Paypal Express Checkout Button Results In 403 Access Forbidden

Hi,



Upgraded from 4.2.4 to 4.3.1 today and have had problems with Paypal payments showing up as “Pending Payment” when they were actually paid in paypal.



Since this seems to be an issue in 4.3.1 and no fix is available, I installed PayPal Express Checkout and enabled the API's in our Paypal account.



This correctly works, and orders are updated correctly when someone checks out and completes payment.



HOWEVER… checkout is only possible via “Proceed to checkout” button on our website, the other button which is hosted by Paypal “Check out with PayPal” results in error 403 Access Forbidden.



I have checked the permissions and all are correct, not sure whats going on?

Im not sure if our problem is related, but in the interest of solving problems…

We also have issues with the PayPal express function invoked by the "Check out with PayPal"button.



It seems a bit random from day to day. Sometimes it works, sometimes not.

Today its a problem, get the message:

[quote]Error 10727 Shipping Address1 Empty: The field Shipping Address1 is required[/quote]



Its been an issue with 4.2.4. Permissions are currently not as tight as we would run , currently 644 and 600

Have dbl checked the PayPal settings, and everything is correct…as expected since it was sometimes working.



Note. I have cleared cache by &cc&ctpl and even deleted the entire /cache folder to test.

Ok, this is bugging me now…

Today I tried for hours, testing the PayPal Express, and it just would not work, instead returning the error:

Error 10727 Shipping Address1 Empty: The field Shipping Address1 is required

Conditions:

v2.4.2 (after recovering a poor 4.3.1 install) and 4.31

Set file perms to 644,

Cleared the cache by deleting the /var/cache folder, AND using the &cc&ctpl in admin.

Cleared the browser cache, and tried other browsers. … but it just would not work.



Then today, some 10 hours later I test again to to investigate, only to find that it is now working, without making changing anything at all.!

Im at a loss to understand how it could work sometimes, and others not.

Our v2.1.4 store, on the same server works fine with PayPal express, but v4.2.4 is randomly not working.

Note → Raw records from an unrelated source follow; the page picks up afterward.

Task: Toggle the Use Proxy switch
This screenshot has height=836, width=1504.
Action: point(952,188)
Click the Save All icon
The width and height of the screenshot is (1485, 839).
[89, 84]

Obviously, the settings for our PP account are correct since it works sometimes.



Has anyone else had this issue?

Im also wondering if there are there any server requirement differences between v2 and v4 that may be causing this?



Cheers

I'm currently getting my hosting provider to check on the 403 permission denied error when clicking the button, ours is always giving error, never worked since we enabled Paypal Express Checkout…

I also found this which relates to presto shop but is exactly the same problem we are having with the “Check out with paypal” button on CS Cart:

Solution for PayPal 403 Forbidden Error at check out - PayPal - PrestaShop Forums



In that link they discuss the problem and a user has the solution…



Summary, the issue appears when your hosting server has certain security settings, specifically “mod_security” enabled which block the code within the button/form.



To fix, you can either get your hosting provider to disable some mod_security settings (might not be advisable) or rewrite the code to get around this (he shows what was done in presto, not sure what to do in CS Cart though…)


This issue has now been fixed by the hosting company, they must have removed some mod_security settings… however this relaxes the sites security which might not be ideal for everyone?

Ok, that makes sense. Perhaps our issue is not related.

CScart need to look into this as (from what I have read) whitelisting of mod_security rules is not the best for security. We have always had issues with cscart and mod_security settings when adding content to the website admin, which we deal with at each admin session as needed.

Since PayPal Express worked fine on previous versions, without the need for whitelisting of mod_security rules, shouldnt v4.3.x code also work fine.? Is this a potential security risk?